◆ **Problem to solve**: Can you rewrite the lines from the one containing "Given: Browse Activity" through the one containing "pyautogui.click(x=1074, y=178)", inclusive, with "Cancel" replaced by "Close" and everything else left unchanged?

(Saved entries)

***

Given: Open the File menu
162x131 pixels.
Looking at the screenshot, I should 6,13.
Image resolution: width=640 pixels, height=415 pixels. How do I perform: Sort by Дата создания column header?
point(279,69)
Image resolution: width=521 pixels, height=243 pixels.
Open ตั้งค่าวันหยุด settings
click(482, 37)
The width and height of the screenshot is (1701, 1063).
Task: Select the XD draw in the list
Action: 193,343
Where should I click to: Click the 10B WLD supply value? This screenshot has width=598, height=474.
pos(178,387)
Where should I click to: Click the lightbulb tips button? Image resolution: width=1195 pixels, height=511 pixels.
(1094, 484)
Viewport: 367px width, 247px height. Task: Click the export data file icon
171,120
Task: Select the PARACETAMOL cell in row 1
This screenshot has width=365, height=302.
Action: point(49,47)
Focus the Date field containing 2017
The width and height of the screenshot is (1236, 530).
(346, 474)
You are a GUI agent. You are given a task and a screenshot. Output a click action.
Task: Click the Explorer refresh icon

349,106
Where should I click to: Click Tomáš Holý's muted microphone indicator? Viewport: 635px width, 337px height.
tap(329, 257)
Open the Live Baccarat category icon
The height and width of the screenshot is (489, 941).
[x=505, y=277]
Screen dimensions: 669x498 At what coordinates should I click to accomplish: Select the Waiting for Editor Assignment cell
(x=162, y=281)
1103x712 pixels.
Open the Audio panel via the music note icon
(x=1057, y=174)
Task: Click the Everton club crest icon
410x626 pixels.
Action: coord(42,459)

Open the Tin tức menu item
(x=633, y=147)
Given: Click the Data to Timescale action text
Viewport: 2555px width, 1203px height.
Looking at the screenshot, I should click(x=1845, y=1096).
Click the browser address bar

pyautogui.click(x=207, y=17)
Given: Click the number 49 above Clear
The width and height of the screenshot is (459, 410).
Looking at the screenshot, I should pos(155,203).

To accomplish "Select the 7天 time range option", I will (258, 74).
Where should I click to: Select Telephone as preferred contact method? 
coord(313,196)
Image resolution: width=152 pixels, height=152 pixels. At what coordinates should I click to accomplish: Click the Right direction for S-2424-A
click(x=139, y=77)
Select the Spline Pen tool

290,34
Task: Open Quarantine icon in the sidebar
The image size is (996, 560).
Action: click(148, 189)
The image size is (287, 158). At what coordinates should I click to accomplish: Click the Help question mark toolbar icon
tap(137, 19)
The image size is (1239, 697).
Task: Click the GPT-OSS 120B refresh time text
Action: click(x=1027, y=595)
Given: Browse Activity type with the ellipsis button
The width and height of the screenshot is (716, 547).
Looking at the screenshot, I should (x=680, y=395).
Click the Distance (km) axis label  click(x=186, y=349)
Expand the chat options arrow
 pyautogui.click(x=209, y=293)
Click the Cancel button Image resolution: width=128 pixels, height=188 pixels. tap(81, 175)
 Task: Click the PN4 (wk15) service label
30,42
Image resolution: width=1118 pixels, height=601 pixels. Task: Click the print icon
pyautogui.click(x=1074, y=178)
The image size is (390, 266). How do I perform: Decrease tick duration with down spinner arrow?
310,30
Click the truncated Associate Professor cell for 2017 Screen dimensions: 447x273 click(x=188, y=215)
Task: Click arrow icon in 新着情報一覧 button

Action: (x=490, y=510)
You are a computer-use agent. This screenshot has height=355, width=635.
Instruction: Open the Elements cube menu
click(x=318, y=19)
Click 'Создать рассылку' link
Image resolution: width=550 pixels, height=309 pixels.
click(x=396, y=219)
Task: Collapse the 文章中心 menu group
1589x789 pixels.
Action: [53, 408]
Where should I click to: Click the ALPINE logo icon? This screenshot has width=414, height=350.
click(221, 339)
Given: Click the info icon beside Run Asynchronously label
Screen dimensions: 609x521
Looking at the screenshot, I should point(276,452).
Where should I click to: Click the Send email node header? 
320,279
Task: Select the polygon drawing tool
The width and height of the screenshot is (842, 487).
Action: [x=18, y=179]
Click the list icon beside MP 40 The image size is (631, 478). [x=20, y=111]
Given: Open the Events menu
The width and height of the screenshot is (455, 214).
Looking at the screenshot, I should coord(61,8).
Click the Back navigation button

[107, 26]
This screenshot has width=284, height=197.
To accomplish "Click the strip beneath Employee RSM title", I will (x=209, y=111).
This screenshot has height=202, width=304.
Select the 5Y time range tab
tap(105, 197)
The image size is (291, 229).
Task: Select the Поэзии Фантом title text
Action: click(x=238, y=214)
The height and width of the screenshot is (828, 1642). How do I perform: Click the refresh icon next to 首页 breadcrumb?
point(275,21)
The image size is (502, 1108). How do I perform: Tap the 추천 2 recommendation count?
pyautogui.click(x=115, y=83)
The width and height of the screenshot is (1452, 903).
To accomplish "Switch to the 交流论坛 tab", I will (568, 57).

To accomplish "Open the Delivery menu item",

***

◆ **Response for this exercise**:
Given: Browse Activity type with the ellipsis button
The width and height of the screenshot is (716, 547).
Looking at the screenshot, I should (x=680, y=395).
Click the Distance (km) axis label  click(x=186, y=349)
Expand the chat options arrow
 pyautogui.click(x=209, y=293)
Click the Close button Image resolution: width=128 pixels, height=188 pixels. tap(81, 175)
 Task: Click the PN4 (wk15) service label
30,42
Image resolution: width=1118 pixels, height=601 pixels. Task: Click the print icon
pyautogui.click(x=1074, y=178)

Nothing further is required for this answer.